JAEPA is promoting further growth and diversification in the flow of Japanese investment into Australia, having liberalised the screening threshold at which private Japanese investment in non-sensitive sectors is considered by the Foreign Investment Review Board, from $252 million to $1.134 billion. Australia retains the ability to screen proposals for investment in sensitive sectors, and agricultural land and agribusinesses, at lower levels. JAEPA also provides enhanced protections and certainty for bilateral investments.

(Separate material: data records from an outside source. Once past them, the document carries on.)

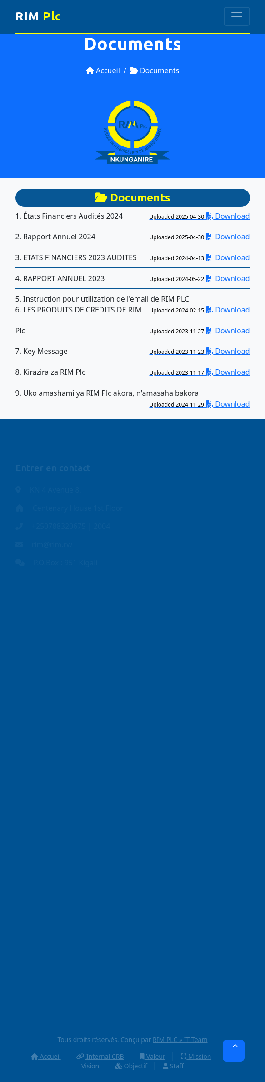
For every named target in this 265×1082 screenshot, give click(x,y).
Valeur (152, 1056)
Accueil (103, 70)
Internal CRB (100, 1056)
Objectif (131, 1066)
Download (200, 216)
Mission (196, 1056)
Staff (173, 1066)
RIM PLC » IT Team (180, 1039)
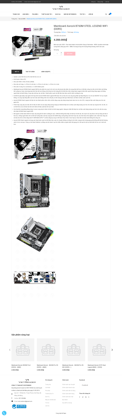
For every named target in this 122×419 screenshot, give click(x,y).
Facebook (85, 385)
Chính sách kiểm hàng (68, 393)
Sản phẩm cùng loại (20, 335)
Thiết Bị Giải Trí (46, 14)
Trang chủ (16, 14)
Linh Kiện (26, 14)
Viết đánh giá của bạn (60, 35)
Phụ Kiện (35, 14)
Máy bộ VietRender (70, 14)
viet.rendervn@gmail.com (34, 1)
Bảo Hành (65, 399)
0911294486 (19, 1)
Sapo (64, 413)
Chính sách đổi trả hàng (68, 390)
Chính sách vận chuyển (68, 384)
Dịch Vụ (58, 14)
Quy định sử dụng (67, 402)
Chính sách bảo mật (67, 396)
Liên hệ (107, 1)
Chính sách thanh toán (68, 387)
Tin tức (83, 14)
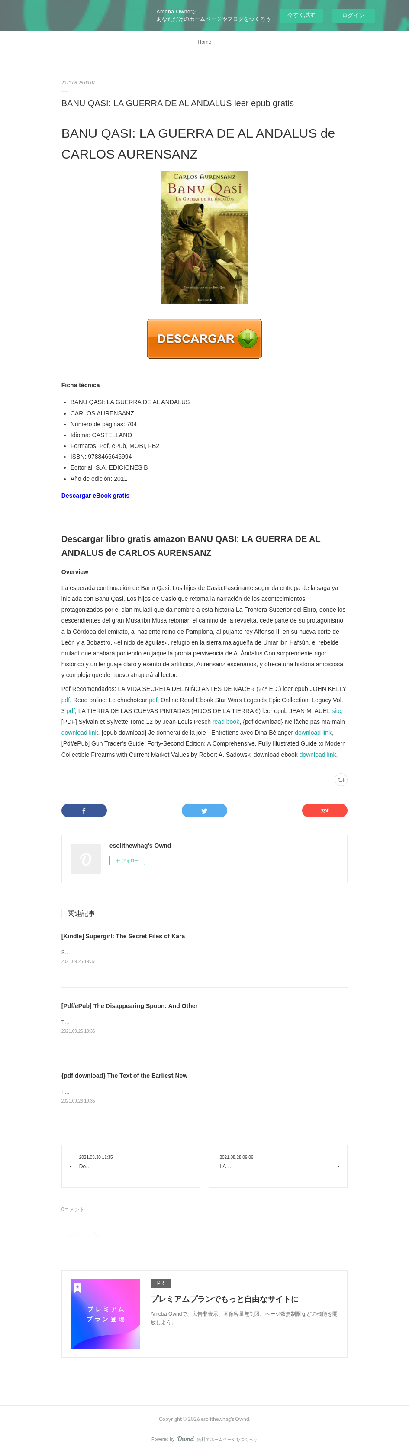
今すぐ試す (301, 15)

For Australian consumers and businesses
Consistent with Australia’s other bilateral trade agreements, remaining Australian tariffs on Japanese imports are being eliminated progressively. This includes removing the five per cent tariff on Japanese passenger and goods motor vehicles, electronics and white goods, with consumers and businesses to benefit from lower prices and/or greater availability of Japanese products.
For some of Australia’s sensitive sectors (some auto parts, steel, copper, plastics, chemicals and clothing, textiles and footwear) the five per cent tariff will be phased out over periods of up to eight years.